If your source is a SaaS tool, you usually can't run SQL against it, so you read field statistics from the API or the tool's own field-usage view. A lot of CRMs and billing tools expose how many records have a given field populated. The number you want is the same: of all records, how many have a non-blank value in this field.

What counts as good coverage? My rough rule: above 95% and you're fine, 80 to 95% means you'll get some duplicates and should decide whether you can live with them, below 80% and you should pick a different identity field. These aren't hard lines. A field at 88% might be perfectly acceptable if the missing records are test accounts you don't care about. Run the count first, then make the call with real numbers instead of a guess.

When email or user ID is the wrong identity field sync key

Email feels like the universal identity, and for consumer products with mandatory signup it usually is. But there are whole categories of source data where the obvious field is the wrong one.

Billing systems are the classic example. A Stripe customer can be created from a checkout (email present) or from an invoice your finance team raised manually (email often blank). If you sync Stripe to your CRM keyed on email, the invoice-created customers all duplicate. The better identity field is the Stripe customer ID, which exists on every customer object because Stripe assigns it. It's less human-friendly, but it's filled 100% of the time, which is the only property that matters for a match key sync.

Databases have the opposite trap. Your users table has a primary key that's filled on every row, so coverage is perfect. But if the destination tool has no place to store your internal ID, that key is useless as a cross-system identity. You need a field that exists and is filled on both sides. Sometimes that's email after all, sometimes it's an external ID column you added for exactly this reason.

I'll be honest about where this gets hard. If your source genuinely has no high-coverage field that the destination also understands, no amount of checking fixes that. You either backfill the missing identifier upstream or accept some duplicates and dedupe later. There's no trick that conjures a match key out of data that doesn't have one. That's the case where the heavyweight identity-resolution machinery the enterprise vendors sell actually earns its keep, and I won't pretend a direct sync replaces it.

Catching low-coverage fields before the identity field sync runs

Everything above is a manual checklist, and manual checklists get skipped at 5pm on a Friday. The real fix is for the tool to refuse to let you make the mistake.
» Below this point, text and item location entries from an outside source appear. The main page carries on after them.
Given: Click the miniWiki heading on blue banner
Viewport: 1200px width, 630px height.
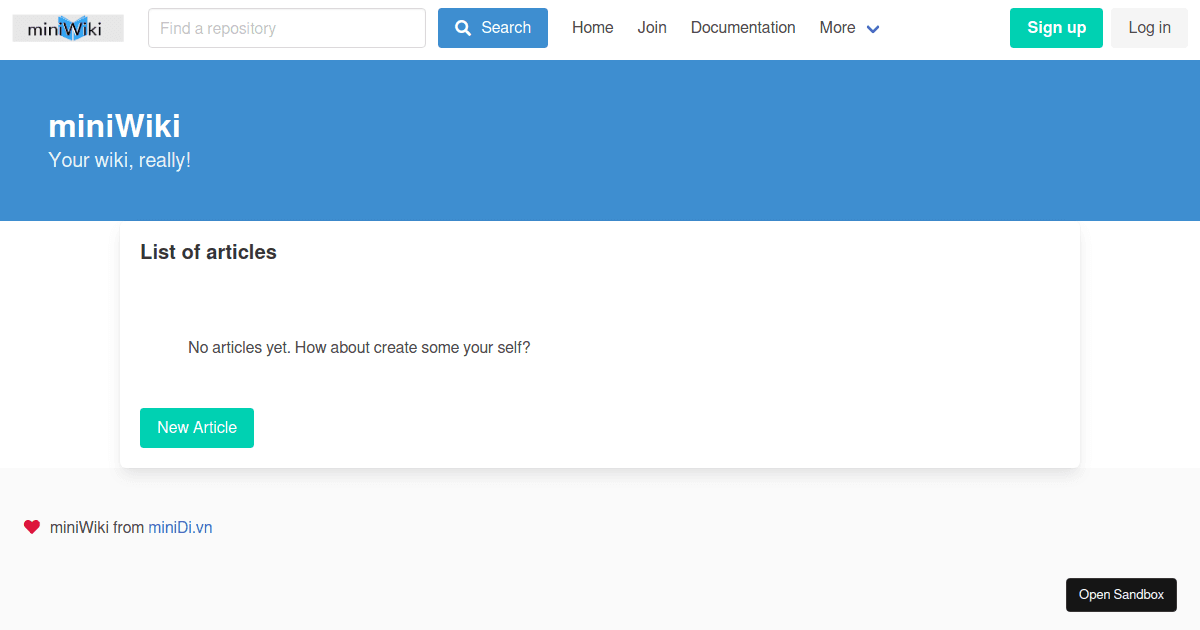Looking at the screenshot, I should [x=114, y=125].
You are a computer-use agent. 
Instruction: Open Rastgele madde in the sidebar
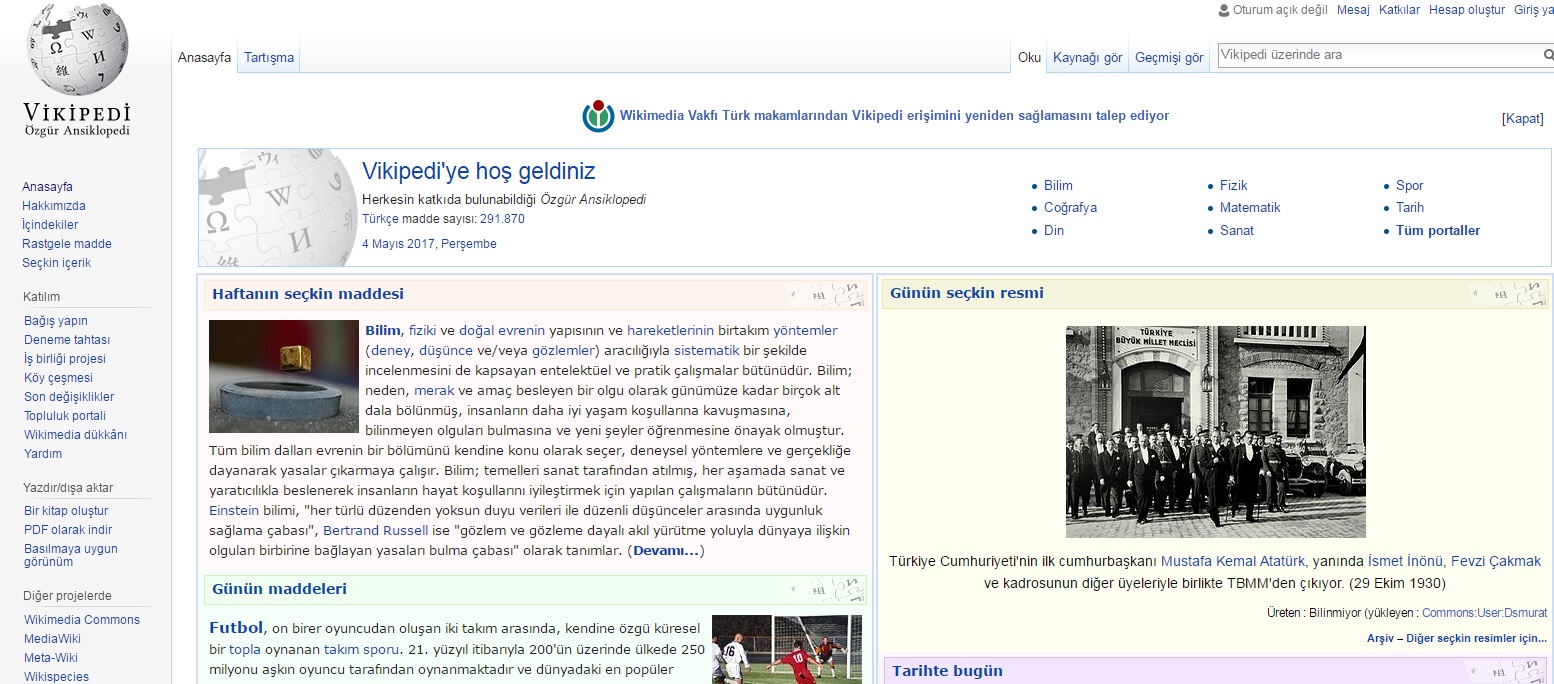(x=67, y=244)
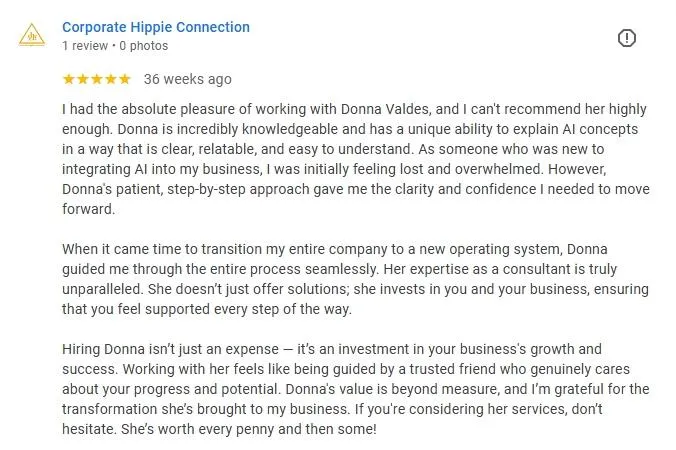
Task: Open Corporate Hippie Connection profile link
Action: [x=156, y=27]
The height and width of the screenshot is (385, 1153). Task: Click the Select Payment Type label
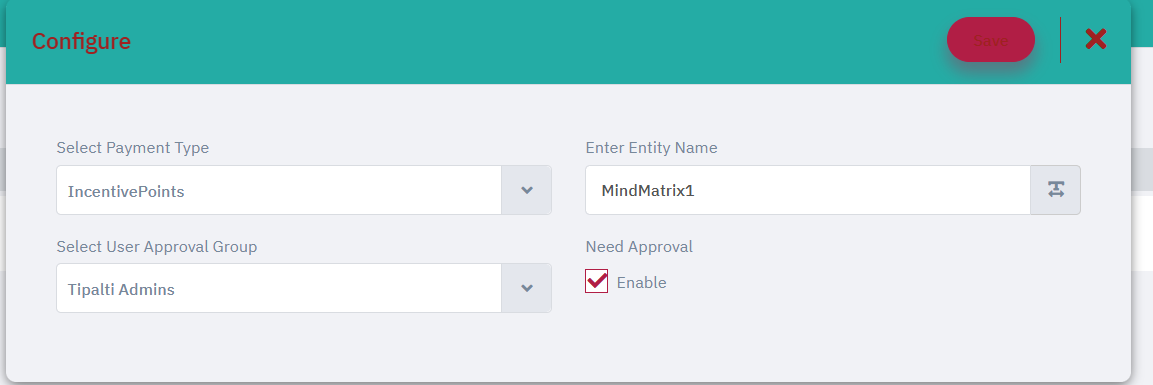point(132,148)
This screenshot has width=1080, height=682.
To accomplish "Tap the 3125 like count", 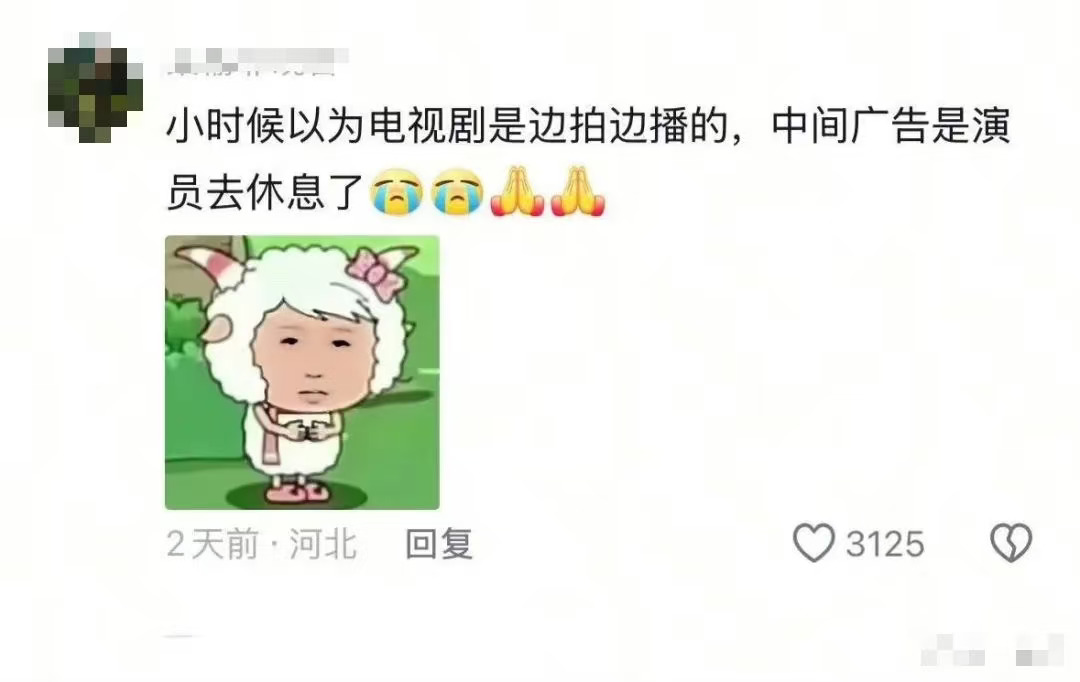I will pyautogui.click(x=885, y=544).
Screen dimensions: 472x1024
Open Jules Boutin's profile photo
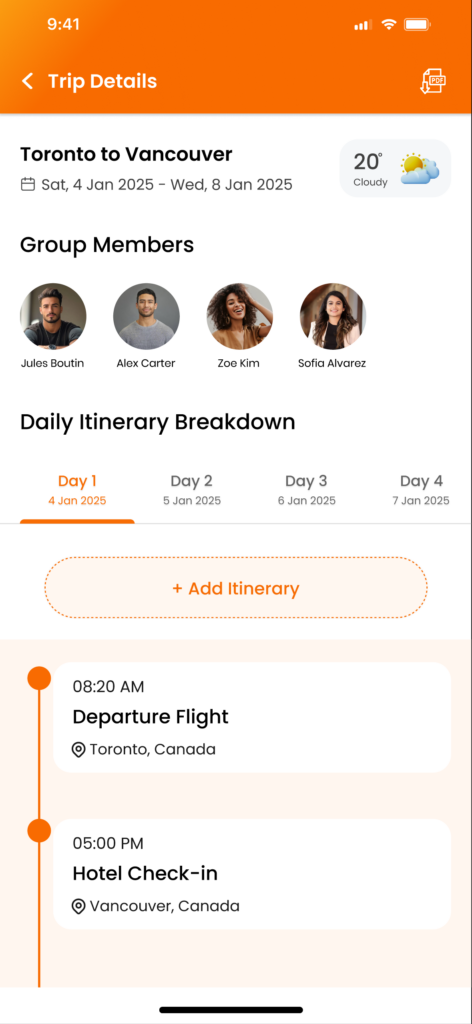coord(53,316)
This is the part we built Oneprofile around, because we kept watching people get burned by it. When you pick an identity field in the mapping form, Oneprofile reads the actual field statistics from the source and shows you the coverage right there. Pick a field that's filled on 60% of records and the form tells you 40% of records will fail to match, suggests a higher-coverage field from the same source schema, and makes you confirm before it'll save. The duplicate factory never gets a chance to run, because the form caught it at mapping time instead of you catching it at the duplicate-cleanup stage three days later.

We did this for a selfish reason. Cleaning up duplicate records is the worst kind of support ticket. By the time someone notices, downstream tools have already emailed the empty contacts, sales has already assigned them, and untangling it means reconciling state across several systems. Stopping it at the form is cheaper for everyone, us included.

That's about all I want to say about the product. The point of this post isn't the feature. The point is that identity in a sync is an engineering question disguised as a data-modeling question. Before you argue about deterministic versus probabilistic, before you draw an identity graph, run one count query against the field you're about to map. If it comes back at 62%, you've just saved yourself a very bad morning.